Au quartier-général à Montebello, le 17 prairial an 5 (5 juin 1797).
Au général Baraguay d'Hilliers.
D'après les explications que vous m'avez données, citoyen général, j'approuve le départ de deux vaisseaux de 64 pour l'expédition de Corfou; mais j'exige absolument à bord de l'un, pour commander, le citoyen Lallemant, et à bord de l'autre le citoyen Bourdet, qui fera les fonctions de contre-amiral.
Faites que sur ces deux vaisseaux la moitié des matelots soient français, et que la garnison soit française. Je ne vois aucune espèce de nécessité à faire marcher avec ces deux vaisseaux, comme vous vous le proposez, quatre ou cinq bâtimens armés par des Français; je préférerais de bien s'assurer des deux vaisseaux de guerre, et de laisser monter les autres par des Vénitiens, en leur laissant arborer dessus leur pavillon.
Il doit y avoir un troisième bâtiment dans le port de Venise prêt à partir. Si vous pouviez y mettre la moitié de l'équipage, en Français, un bon commandant, et garnison française, il n'y aurait point d'inconvénient que ce bâtiment partît.
Ces deux, ou même trois bâtimens, si cela est possible, avec deux frégates, un des deux bricks que commande Bourdet, et plusieurs bricks vénitiens montés par des Vénitiens, seraient suffisans; de sorte qu'il resterait à Venise la corvette la Brune et un des deux bricks. Ces trois vaisseaux de guerre s'appelleront, le premier le Laharpe, le deuxième, le Stengel, le troisième, le Beraud.
Ils pourront dès aujourd'hui être considérés comme faisant partie de la marine française. Faites-moi connaître dans quelle année les vaisseaux ont été construits, s'ils sont bons.
Comme je ne veux mettre aucun retard dans le départ du courrier, vous communiquerez cette lettre au citoyen Bourdet et au général Gentili.
BONAPARTE.
Au quartier-général à Montebello, le 17 prairial an 5 (3 juin 1797).
Au chef de l'état-major.
Vous voudrez bien, citoyen général, donner les ordres au général Brune, qui commande le Padouan, de faire arrêter et traduire devant un conseil militaire, le citoyen Arnoult, commandant de la place de Padoue, comme accusé:
1°. De s'être emparé des sels de la Chiuza, et d'en avoir vendu à différens particuliers.

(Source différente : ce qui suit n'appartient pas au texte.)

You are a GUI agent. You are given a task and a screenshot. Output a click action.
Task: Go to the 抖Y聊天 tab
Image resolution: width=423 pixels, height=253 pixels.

2°. D'avoir refusé de les remettre à la disposition des autorités du pays, conformément à mon ordre et à la réquisition qui lui en a été faite par des agens administratifs de l'armée.
3°. D'avoir manqué à l'ordonnateur en chef.
4°. D'avoir, sans ordre supérieur, ordonné la vente desdits sels, et par là déconcerté l'administration du pays, et fait le plus grand tort à la république.
Je vous envoie les pièces relatives à ces faits.
BONAPARTE.
Au quartier-général à Montebello, le 19 prairial an 5 (5 juin 1797).
Au sérénissime Doge de la république de Gênes.
Les députés que le petit conseil de la république de Gênes a bien voulu envoyer près de moi, ont été satisfaits des sentimens de bienveillance que la république française conserve pour la république de Gênes.
Bien loin de vouloir démembrer votre territoire, la république française aidera de toute son influence à l'accroissement et à la prospérité de la république de Gênes, désormais libre et gouvernée par ces principes sacrés, fondemens de la grandeur et du bonheur des peuples.
Votre sérénité trouvera ci-dessous la note des personnes que, conformément à la convention que nous avons faite, j'ai cru convenable de choisir comme les plus propres à former le gouvernement provisoire.
Je me servirai de tous les moyens et de toute la force que la république française a mis dans mes mains pour le faire respecter, et protéger la sûreté des personnes et des propriétés des différens citoyens de la république de Gênes.
J'ai pensé qu'il était utile de choisir des personnes de différens rangs, des citoyens connus des différentes villes des états de la république, qui, désormais, ne formera qu'une même famille, afin d'étouffer les haines et de réunir tous les citoyens.
Le vif intérêt que la république française prend au peuple de Gênes, est encore augmenté par la nécessité où je me trouve d'exiger que les derrières de l'armée et les principaux dépôts soient tranquilles et exempts de troubles.